**EXERCISE DESCRIPTION**
For every line in the data below, check for the word "agent", then state how many lines have it. Answer with the number only.

(PROVIDED DATA Opens)

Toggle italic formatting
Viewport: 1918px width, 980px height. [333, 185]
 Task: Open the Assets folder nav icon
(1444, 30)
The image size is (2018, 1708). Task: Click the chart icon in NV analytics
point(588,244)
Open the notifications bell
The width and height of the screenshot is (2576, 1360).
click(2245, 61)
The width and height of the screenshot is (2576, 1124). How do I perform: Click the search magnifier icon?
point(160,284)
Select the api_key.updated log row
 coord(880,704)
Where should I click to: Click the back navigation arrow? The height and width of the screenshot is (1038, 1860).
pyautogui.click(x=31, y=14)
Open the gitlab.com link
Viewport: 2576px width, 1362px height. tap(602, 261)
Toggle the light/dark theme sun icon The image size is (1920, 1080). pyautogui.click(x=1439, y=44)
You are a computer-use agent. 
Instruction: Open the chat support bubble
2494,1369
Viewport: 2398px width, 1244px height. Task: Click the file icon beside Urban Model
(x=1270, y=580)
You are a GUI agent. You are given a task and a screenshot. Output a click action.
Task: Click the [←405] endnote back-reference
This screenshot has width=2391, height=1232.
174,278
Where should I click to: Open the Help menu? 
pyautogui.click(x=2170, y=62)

(PROVIDED DATA Closes)

**EXERCISE SOLUTION**
2